--- Exercise details ---
Copy out every line of the data below word for word.

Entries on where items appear
((

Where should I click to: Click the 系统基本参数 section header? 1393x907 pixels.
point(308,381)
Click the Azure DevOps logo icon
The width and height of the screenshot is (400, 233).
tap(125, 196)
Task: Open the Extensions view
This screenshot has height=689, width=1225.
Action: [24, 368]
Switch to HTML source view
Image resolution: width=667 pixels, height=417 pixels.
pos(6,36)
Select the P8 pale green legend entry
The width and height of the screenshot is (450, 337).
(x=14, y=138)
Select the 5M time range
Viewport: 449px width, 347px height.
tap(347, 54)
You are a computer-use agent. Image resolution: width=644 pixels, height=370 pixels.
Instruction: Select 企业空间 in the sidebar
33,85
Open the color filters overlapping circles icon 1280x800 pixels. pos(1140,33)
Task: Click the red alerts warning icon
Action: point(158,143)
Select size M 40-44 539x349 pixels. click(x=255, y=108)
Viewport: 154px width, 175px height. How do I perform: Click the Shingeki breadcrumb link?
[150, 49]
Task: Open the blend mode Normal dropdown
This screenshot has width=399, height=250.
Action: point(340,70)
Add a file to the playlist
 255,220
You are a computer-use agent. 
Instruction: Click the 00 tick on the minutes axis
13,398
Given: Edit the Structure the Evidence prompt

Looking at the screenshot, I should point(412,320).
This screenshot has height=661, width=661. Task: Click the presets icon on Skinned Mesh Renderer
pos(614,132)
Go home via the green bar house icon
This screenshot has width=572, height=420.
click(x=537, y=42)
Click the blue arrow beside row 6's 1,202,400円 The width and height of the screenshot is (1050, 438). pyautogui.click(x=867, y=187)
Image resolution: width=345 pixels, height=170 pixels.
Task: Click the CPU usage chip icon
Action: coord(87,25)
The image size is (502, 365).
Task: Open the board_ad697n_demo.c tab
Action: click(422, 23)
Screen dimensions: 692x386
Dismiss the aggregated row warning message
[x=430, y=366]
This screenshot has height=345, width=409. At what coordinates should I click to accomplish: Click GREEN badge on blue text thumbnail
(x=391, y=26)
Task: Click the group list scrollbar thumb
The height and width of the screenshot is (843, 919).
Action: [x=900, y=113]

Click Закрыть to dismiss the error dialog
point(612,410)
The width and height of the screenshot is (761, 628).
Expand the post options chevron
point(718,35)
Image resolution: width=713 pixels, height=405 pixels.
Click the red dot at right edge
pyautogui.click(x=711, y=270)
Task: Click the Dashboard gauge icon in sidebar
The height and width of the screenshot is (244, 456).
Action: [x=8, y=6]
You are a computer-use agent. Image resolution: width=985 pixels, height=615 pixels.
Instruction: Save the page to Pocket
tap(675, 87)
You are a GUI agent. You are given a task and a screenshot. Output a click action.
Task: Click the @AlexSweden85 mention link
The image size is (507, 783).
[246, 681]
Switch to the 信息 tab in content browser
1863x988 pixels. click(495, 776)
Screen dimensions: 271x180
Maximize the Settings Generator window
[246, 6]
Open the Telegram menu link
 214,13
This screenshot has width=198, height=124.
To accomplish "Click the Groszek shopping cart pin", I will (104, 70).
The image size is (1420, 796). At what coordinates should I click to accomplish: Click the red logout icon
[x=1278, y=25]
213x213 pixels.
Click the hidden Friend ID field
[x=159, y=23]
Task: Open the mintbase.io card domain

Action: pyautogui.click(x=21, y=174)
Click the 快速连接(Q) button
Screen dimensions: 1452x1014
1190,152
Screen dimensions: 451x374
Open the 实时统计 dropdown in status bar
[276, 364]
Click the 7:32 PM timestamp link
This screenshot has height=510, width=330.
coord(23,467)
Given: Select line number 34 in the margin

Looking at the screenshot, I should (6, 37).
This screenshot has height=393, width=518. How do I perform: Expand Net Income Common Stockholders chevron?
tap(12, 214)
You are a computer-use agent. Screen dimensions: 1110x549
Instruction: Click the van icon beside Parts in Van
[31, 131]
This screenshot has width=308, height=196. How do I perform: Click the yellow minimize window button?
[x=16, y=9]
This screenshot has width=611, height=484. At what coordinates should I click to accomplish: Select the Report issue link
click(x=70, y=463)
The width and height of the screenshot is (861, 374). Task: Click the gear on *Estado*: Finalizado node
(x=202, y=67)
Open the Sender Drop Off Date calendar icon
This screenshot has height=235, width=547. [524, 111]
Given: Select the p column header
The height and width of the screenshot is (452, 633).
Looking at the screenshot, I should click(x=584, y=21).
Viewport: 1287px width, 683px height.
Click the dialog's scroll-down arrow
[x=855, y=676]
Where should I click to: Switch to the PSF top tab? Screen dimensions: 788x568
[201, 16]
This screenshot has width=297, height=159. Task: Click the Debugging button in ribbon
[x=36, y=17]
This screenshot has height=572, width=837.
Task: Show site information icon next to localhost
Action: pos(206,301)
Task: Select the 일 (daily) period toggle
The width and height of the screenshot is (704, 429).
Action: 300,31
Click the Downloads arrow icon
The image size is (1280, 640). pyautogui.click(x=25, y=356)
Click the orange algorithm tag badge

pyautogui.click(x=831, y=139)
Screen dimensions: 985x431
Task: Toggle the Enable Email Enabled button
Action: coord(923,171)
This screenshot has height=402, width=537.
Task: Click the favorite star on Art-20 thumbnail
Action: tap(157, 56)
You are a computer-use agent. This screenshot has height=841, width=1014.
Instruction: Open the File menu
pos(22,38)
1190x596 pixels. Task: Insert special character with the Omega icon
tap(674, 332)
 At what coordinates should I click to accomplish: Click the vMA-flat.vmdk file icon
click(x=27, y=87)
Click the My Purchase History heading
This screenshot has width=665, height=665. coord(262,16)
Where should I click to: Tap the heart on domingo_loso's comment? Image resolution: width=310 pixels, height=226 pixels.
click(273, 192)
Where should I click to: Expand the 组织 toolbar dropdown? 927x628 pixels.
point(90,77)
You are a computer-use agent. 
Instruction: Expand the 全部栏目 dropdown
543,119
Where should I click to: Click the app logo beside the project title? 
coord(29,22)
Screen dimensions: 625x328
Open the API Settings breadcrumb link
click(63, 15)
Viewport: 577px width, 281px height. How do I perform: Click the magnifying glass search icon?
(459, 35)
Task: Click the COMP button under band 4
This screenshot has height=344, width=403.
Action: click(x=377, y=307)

))

--- Exercise output ---
Where should I click to: Click the 系统基本参数 section header? 1393x907 pixels.
point(308,381)
Click the Azure DevOps logo icon
The width and height of the screenshot is (400, 233).
tap(125, 196)
Task: Open the Extensions view
This screenshot has height=689, width=1225.
Action: [24, 368]
Switch to HTML source view
Image resolution: width=667 pixels, height=417 pixels.
pos(6,36)
Select the P8 pale green legend entry
The width and height of the screenshot is (450, 337).
(x=14, y=138)
Select the 5M time range
Viewport: 449px width, 347px height.
tap(347, 54)
You are a computer-use agent. Image resolution: width=644 pixels, height=370 pixels.
Instruction: Select 企业空间 in the sidebar
33,85
Open the color filters overlapping circles icon 1280x800 pixels. pos(1140,33)
Task: Click the red alerts warning icon
Action: point(158,143)
Select size M 40-44 539x349 pixels. click(x=255, y=108)
Viewport: 154px width, 175px height. How do I perform: Click the Shingeki breadcrumb link?
[150, 49]
Task: Open the blend mode Normal dropdown
This screenshot has width=399, height=250.
Action: point(340,70)
Add a file to the playlist
 255,220
You are a computer-use agent. 
Instruction: Click the 00 tick on the minutes axis
13,398
Given: Edit the Structure the Evidence prompt

Looking at the screenshot, I should point(412,320).
This screenshot has height=661, width=661. Task: Click the presets icon on Skinned Mesh Renderer
pos(614,132)
Go home via the green bar house icon
This screenshot has width=572, height=420.
click(x=537, y=42)
Click the blue arrow beside row 6's 1,202,400円 The width and height of the screenshot is (1050, 438). pyautogui.click(x=867, y=187)
Image resolution: width=345 pixels, height=170 pixels.
Task: Click the CPU usage chip icon
Action: coord(87,25)
The image size is (502, 365).
Task: Open the board_ad697n_demo.c tab
Action: click(422, 23)
Screen dimensions: 692x386
Dismiss the aggregated row warning message
[x=430, y=366]
This screenshot has height=345, width=409. At what coordinates should I click to accomplish: Click GREEN badge on blue text thumbnail
(x=391, y=26)
Task: Click the group list scrollbar thumb
The height and width of the screenshot is (843, 919).
Action: [x=900, y=113]

Click Закрыть to dismiss the error dialog
point(612,410)
The width and height of the screenshot is (761, 628).
Expand the post options chevron
point(718,35)
Image resolution: width=713 pixels, height=405 pixels.
Click the red dot at right edge
pyautogui.click(x=711, y=270)
Task: Click the Dashboard gauge icon in sidebar
The height and width of the screenshot is (244, 456).
Action: [x=8, y=6]
You are a computer-use agent. Image resolution: width=985 pixels, height=615 pixels.
Instruction: Save the page to Pocket
tap(675, 87)
You are a GUI agent. You are given a task and a screenshot. Output a click action.
Task: Click the @AlexSweden85 mention link
The image size is (507, 783).
[246, 681]
Switch to the 信息 tab in content browser
1863x988 pixels. click(495, 776)
Screen dimensions: 271x180
Maximize the Settings Generator window
[246, 6]
Open the Telegram menu link
 214,13
This screenshot has width=198, height=124.
To accomplish "Click the Groszek shopping cart pin", I will (104, 70).
The image size is (1420, 796). At what coordinates should I click to accomplish: Click the red logout icon
[x=1278, y=25]
213x213 pixels.
Click the hidden Friend ID field
[x=159, y=23]
Task: Open the mintbase.io card domain

Action: pyautogui.click(x=21, y=174)
Click the 快速连接(Q) button
Screen dimensions: 1452x1014
1190,152
Screen dimensions: 451x374
Open the 实时统计 dropdown in status bar
[276, 364]
Click the 7:32 PM timestamp link
This screenshot has height=510, width=330.
coord(23,467)
Given: Select line number 34 in the margin

Looking at the screenshot, I should (6, 37).
This screenshot has height=393, width=518. How do I perform: Expand Net Income Common Stockholders chevron?
tap(12, 214)
You are a computer-use agent. Screen dimensions: 1110x549
Instruction: Click the van icon beside Parts in Van
[31, 131]
This screenshot has width=308, height=196. How do I perform: Click the yellow minimize window button?
[x=16, y=9]
This screenshot has width=611, height=484. At what coordinates should I click to accomplish: Select the Report issue link
click(x=70, y=463)
The width and height of the screenshot is (861, 374). Task: Click the gear on *Estado*: Finalizado node
(x=202, y=67)
Open the Sender Drop Off Date calendar icon
This screenshot has height=235, width=547. [524, 111]
Given: Select the p column header
The height and width of the screenshot is (452, 633).
Looking at the screenshot, I should click(x=584, y=21).
Viewport: 1287px width, 683px height.
Click the dialog's scroll-down arrow
[x=855, y=676]
Where should I click to: Switch to the PSF top tab? Screen dimensions: 788x568
[201, 16]
This screenshot has width=297, height=159. Task: Click the Debugging button in ribbon
[x=36, y=17]
This screenshot has height=572, width=837.
Task: Show site information icon next to localhost
Action: pos(206,301)
Task: Select the 일 (daily) period toggle
The width and height of the screenshot is (704, 429).
Action: 300,31
Click the Downloads arrow icon
The image size is (1280, 640). pyautogui.click(x=25, y=356)
Click the orange algorithm tag badge

pyautogui.click(x=831, y=139)
Screen dimensions: 985x431
Task: Toggle the Enable Email Enabled button
Action: coord(923,171)
This screenshot has height=402, width=537.
Task: Click the favorite star on Art-20 thumbnail
Action: tap(157, 56)
You are a computer-use agent. This screenshot has height=841, width=1014.
Instruction: Open the File menu
pos(22,38)
1190x596 pixels. Task: Insert special character with the Omega icon
tap(674, 332)
 At what coordinates should I click to accomplish: Click the vMA-flat.vmdk file icon
click(x=27, y=87)
Click the My Purchase History heading
This screenshot has width=665, height=665. coord(262,16)
Where should I click to: Tap the heart on domingo_loso's comment? Image resolution: width=310 pixels, height=226 pixels.
click(273, 192)
Where should I click to: Expand the 组织 toolbar dropdown? 927x628 pixels.
point(90,77)
You are a computer-use agent. 
Instruction: Expand the 全部栏目 dropdown
543,119
Where should I click to: Click the app logo beside the project title? 
coord(29,22)
Screen dimensions: 625x328
Open the API Settings breadcrumb link
click(63, 15)
Viewport: 577px width, 281px height. How do I perform: Click the magnifying glass search icon?
(459, 35)
Task: Click the COMP button under band 4
This screenshot has height=344, width=403.
Action: click(x=377, y=307)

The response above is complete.